TASK BRIEF> Copy out lines with the word "Link" from the material that follows.

PROVIDED DATA>
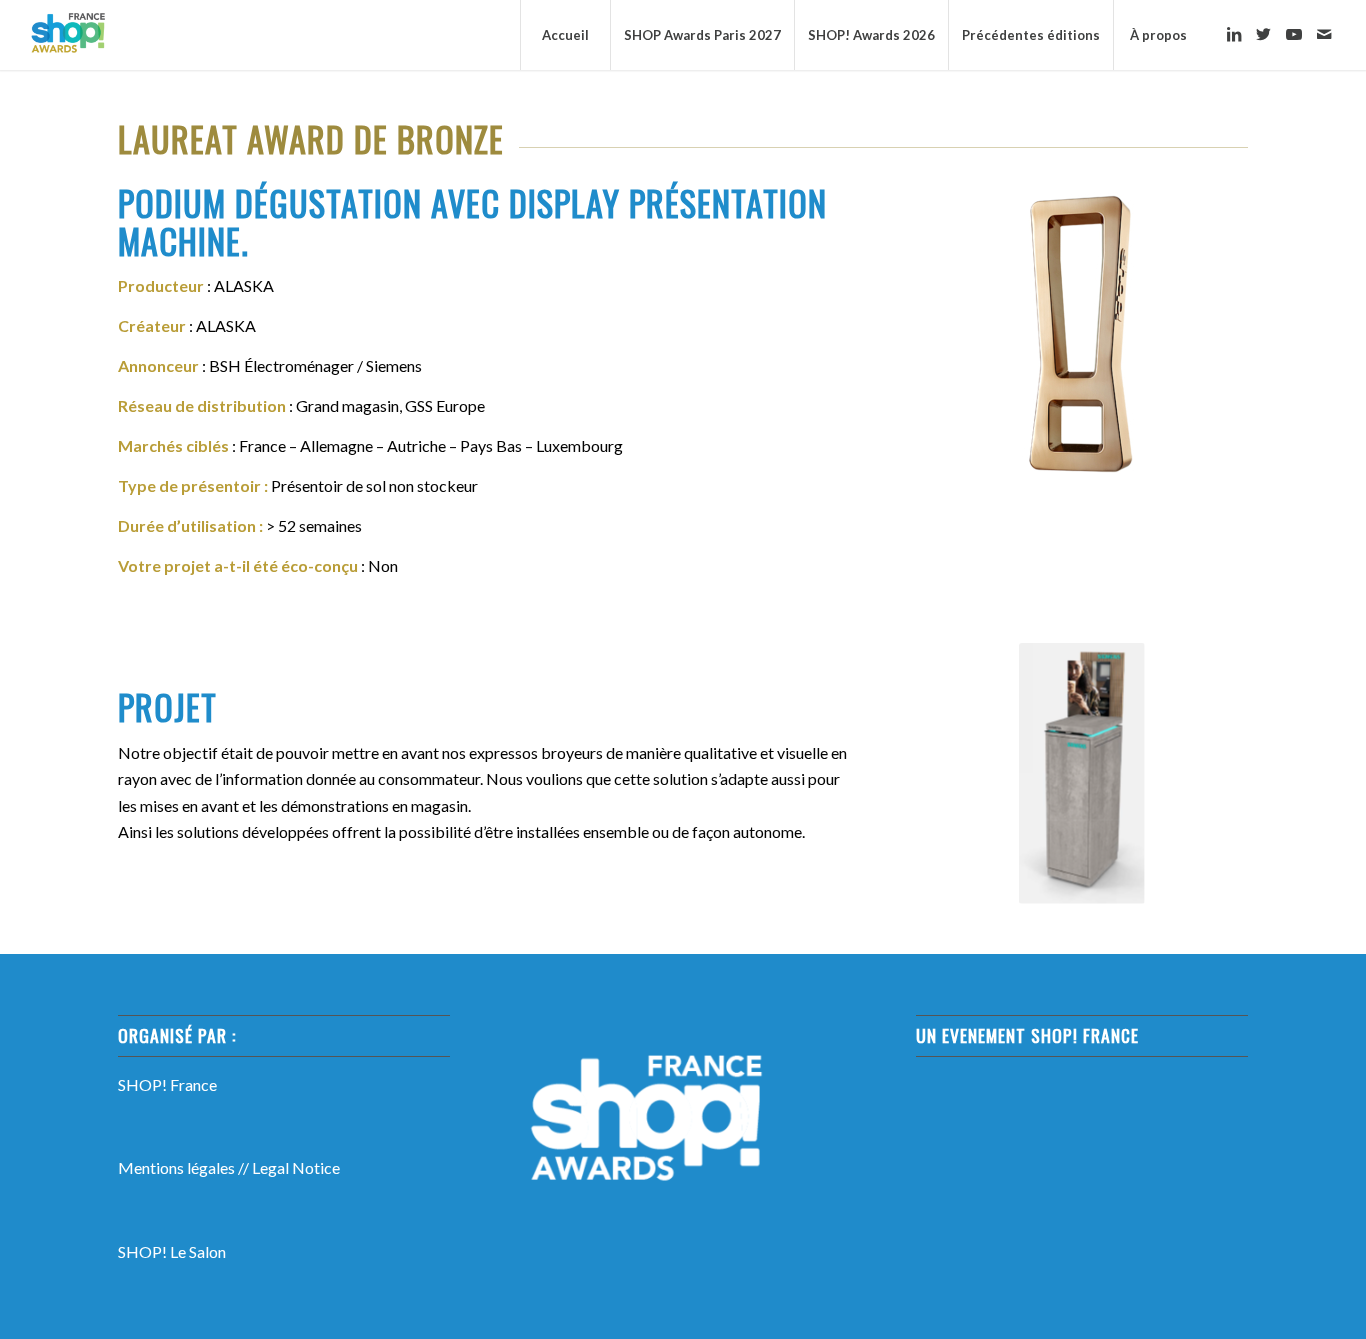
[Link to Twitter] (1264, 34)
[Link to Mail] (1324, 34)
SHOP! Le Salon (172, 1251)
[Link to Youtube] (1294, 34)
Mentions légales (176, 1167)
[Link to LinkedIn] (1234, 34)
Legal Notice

PROBLEM SOLUTION>
[Link to Twitter] (1264, 34)
[Link to Mail] (1324, 34)
[Link to Youtube] (1294, 34)
[Link to LinkedIn] (1234, 34)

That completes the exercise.